Planting a New Year: A Resolution

When I was very small (and so, consequently, the world was very small) my grandmother and I would walk out on a mild day with snow still underfoot to "survey the grounds." Crunching around the house, our coats open and our heads hatless, we stopped by the cellar door to ponder where the columbine would appear. And by the front porch to see how the roses kept. And under the apple trees to remark on last year’s violet crop and to imagine how far they would spill out into the coming spring. And last by the back door to plan the kitchen garden—the one place where the flowers were always different, depending on what Grandma sent for in the seed catalog in winter. We would "walk it": fifteen footsteps long, four wide. Then we would go inside and page through the catalog—zinnias? daisies? coneflowers? a mystery mix?

I am older now (and so, I see, is the world).
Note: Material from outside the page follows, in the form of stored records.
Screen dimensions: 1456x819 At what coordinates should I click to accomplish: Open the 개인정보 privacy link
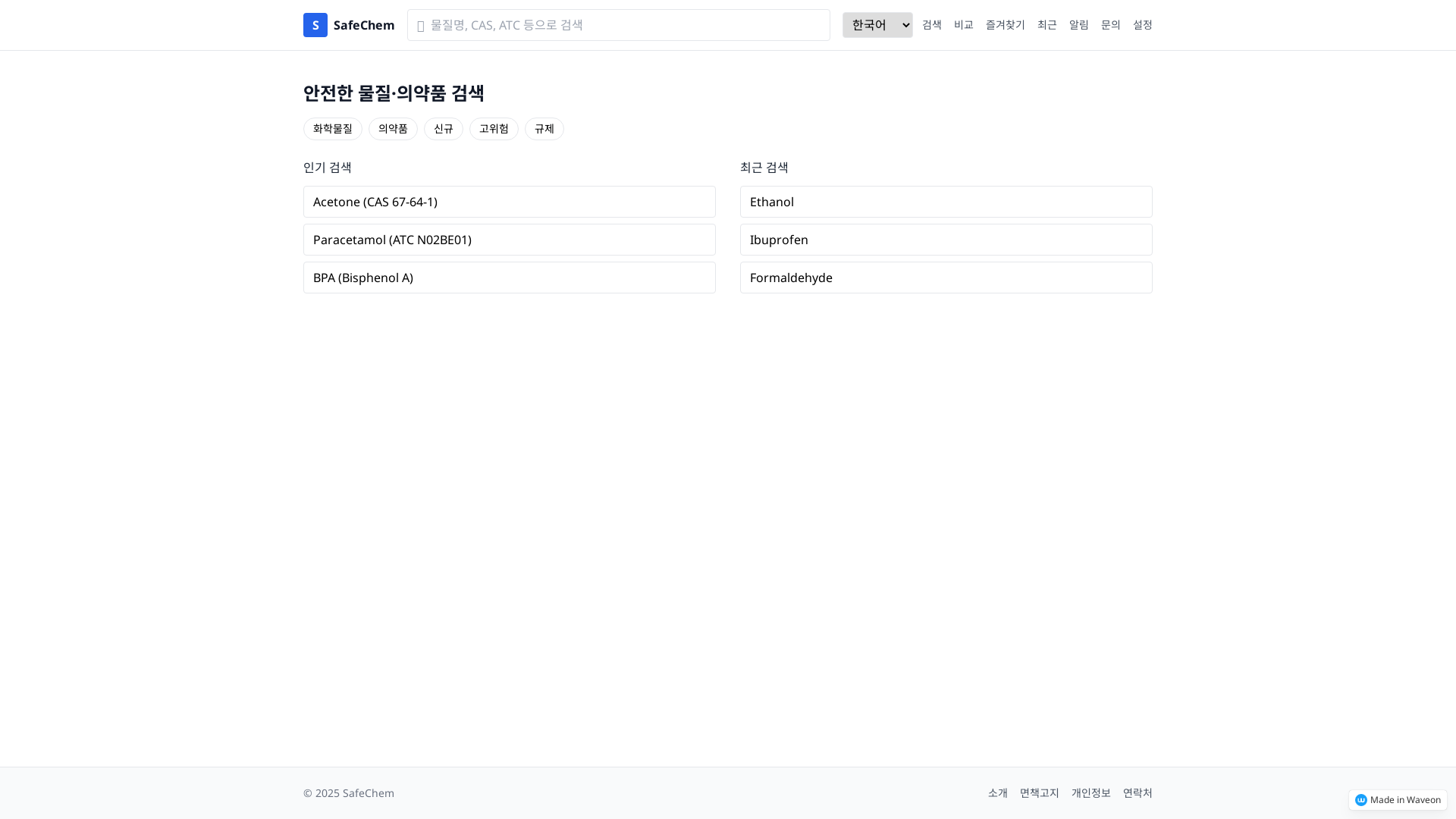pos(1090,792)

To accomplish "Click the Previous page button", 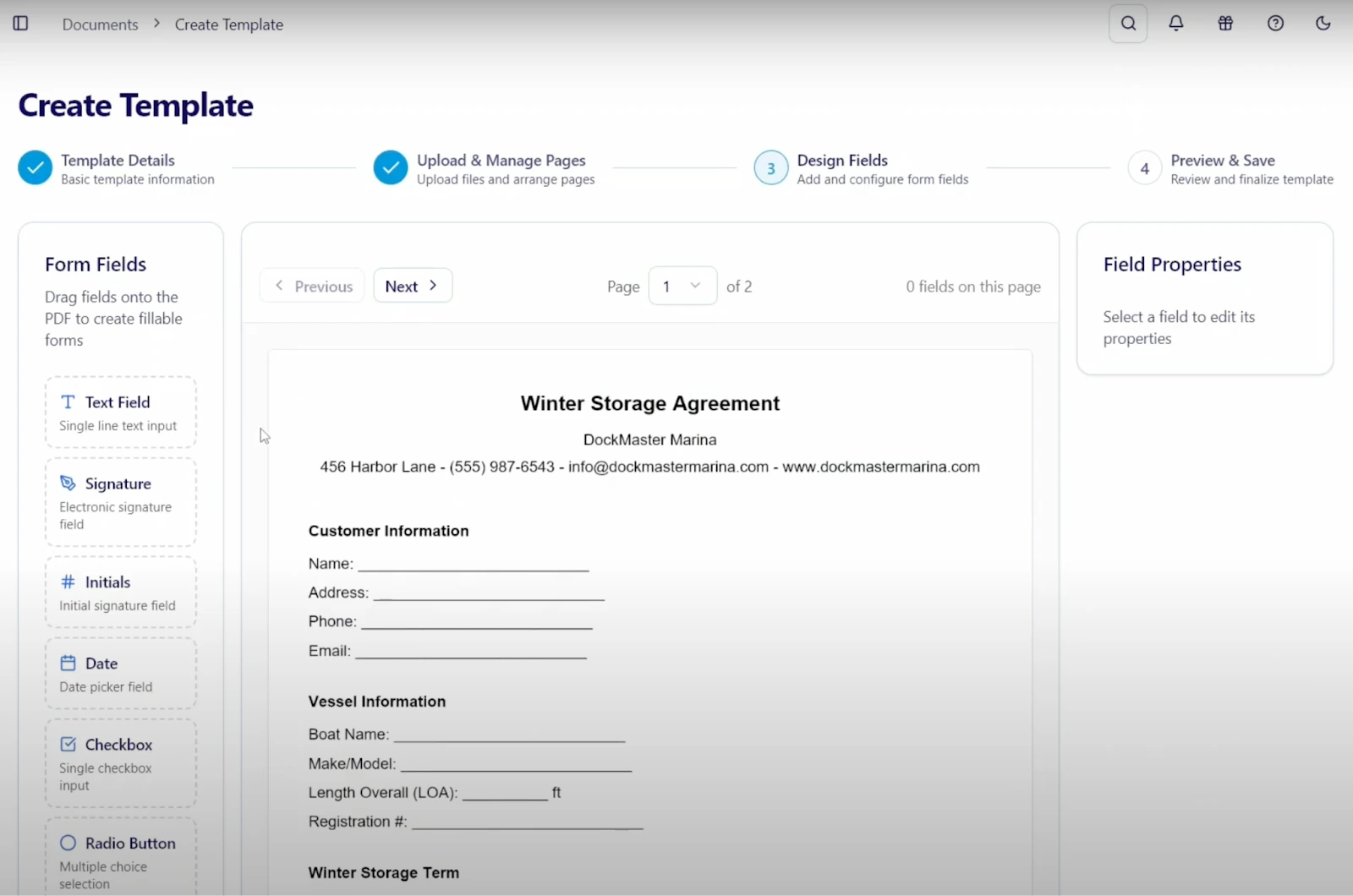I will coord(312,287).
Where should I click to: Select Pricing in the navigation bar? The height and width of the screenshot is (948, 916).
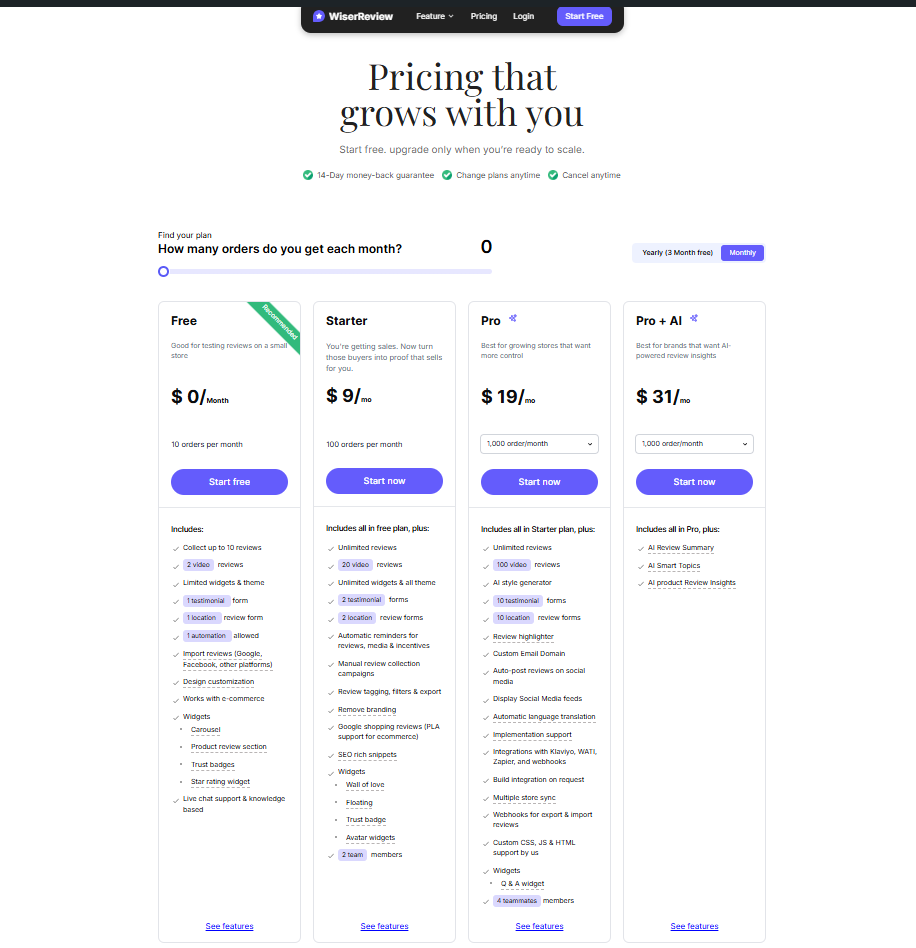484,16
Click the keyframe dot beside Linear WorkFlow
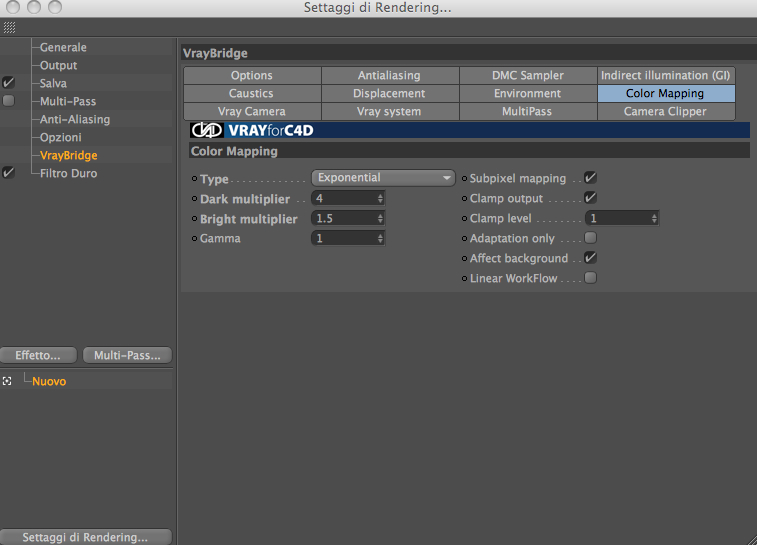Viewport: 757px width, 545px height. coord(464,279)
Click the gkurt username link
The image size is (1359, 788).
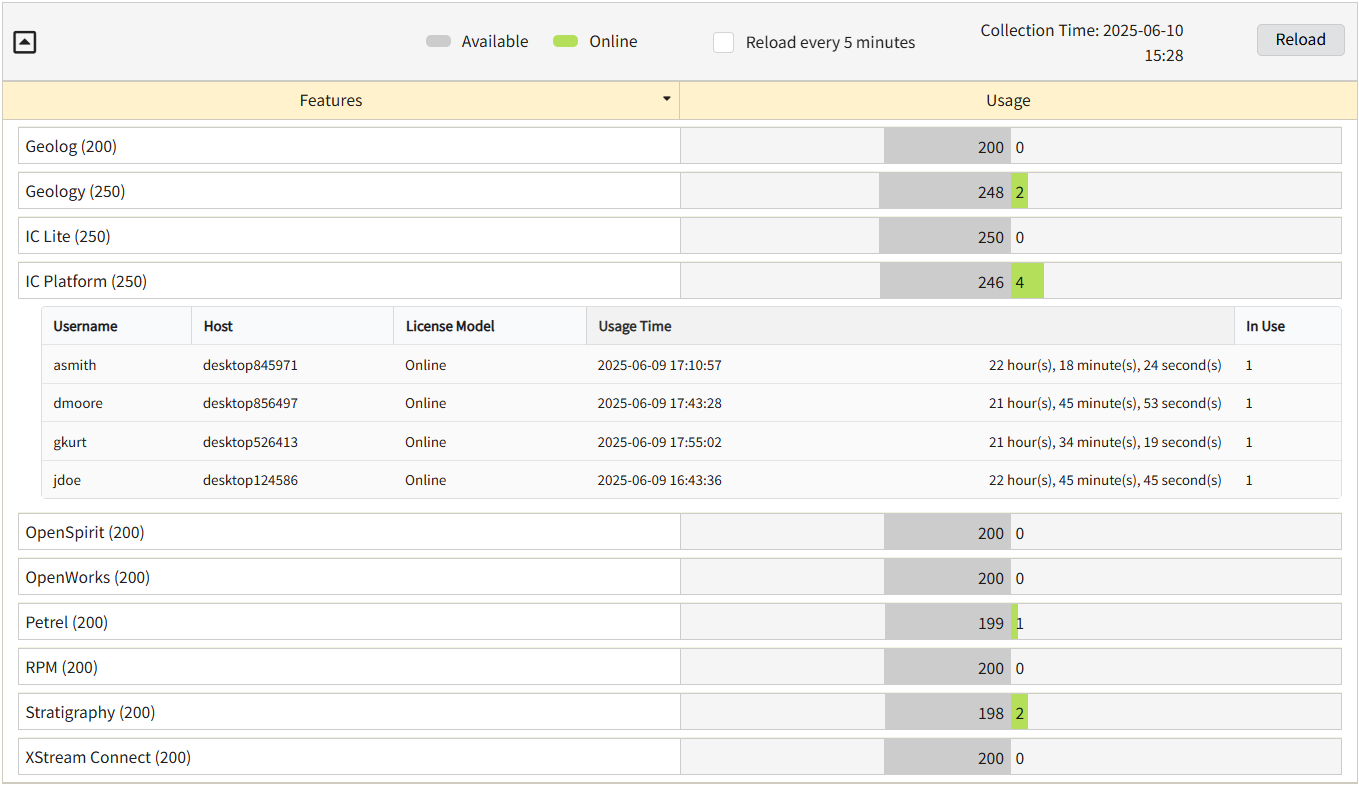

I have since "surveyed" much larger grounds: Biltmore gardens for example, with acre upon acre of splendid, extraordinary flora, and Kensington gardens, tilled to perfection after generations of gardeners—quite the best in the world—have labored there. And private gardens of wealthy acquaintances complete with statuary and fountains and peacocks. Spectacular places, all.

And yet I find that the plot behind my apartment—fifteen steps by four—calls out to be surveyed this time of year, every year. It takes a little while, and so I must choose a day when I will have adequate leisure to do it properly. First stop, the peony—this year the shorn stalks poked through snow like the weathered posts of a minuscule corral. The peony is terribly important: I planted it upon a year and nurtured it for five years and then, oh wonder of wonders, it at last gushed great drooping cabbages of softest pink, and I, finally, could say I was an adult: I all alone had got a peony to bloom.

There are many other stops: the little lilac, tipping out too soon again with little bits of green; the mints; the spiky asparagus fern; the bare spaces where lilies of the valley faithfully push through; the hostas; the day lilies; the periwinkle vines; the hardy spurge and ivy; blank circles waiting for goatsbeard; and ah! the brown crowns where giant ferns from the woods of home will unroll and feather out with such generosity I will have to go out every day to wonder at them.

And it seems it is just so with my life this time of year. I feel compelled to walk around what is mine, considering the blooms of the year past and thinking ahead to what I might next plant and later cherish. A survey of these grounds may seem rather unremarkable to those who have larger gifts and larger experiences and larger circles. I, in fact, used to be just a little ashamed of my small gardens (both in and out) and their ordinary blooms, and a little jealous of those bigger gardens that look so perfect from outside the gates.

But now I see it is no matter, the circumference of the place. The pleasure is in the composition. There is as much joy in one fine peony bloom, so long as it be mine to enjoy, as in a thousand nodding roses belonging to someone else.

And as I walk my "inner grounds’’ again this year, I resolve to be as pleased with the gardens that have been given to me there as I am with the little Kensington behind my place. I resolve to look more carefully and appreciatively at the small moments that spring up and even crowd that garden, for is not life but the compilation of little things? I shall not ask for any larger garden, for I find I cannot take in all the wonders that this one I have affords me, nor can I even keep it perfectly weeded.

Both in and out, I have the garden God knows is best for me. He plants one and I the other. And both, as I survey the grounds at this turn of year, seem to me very large and very full indeed.


Alice Bronson is an English teacher and a freelance writer.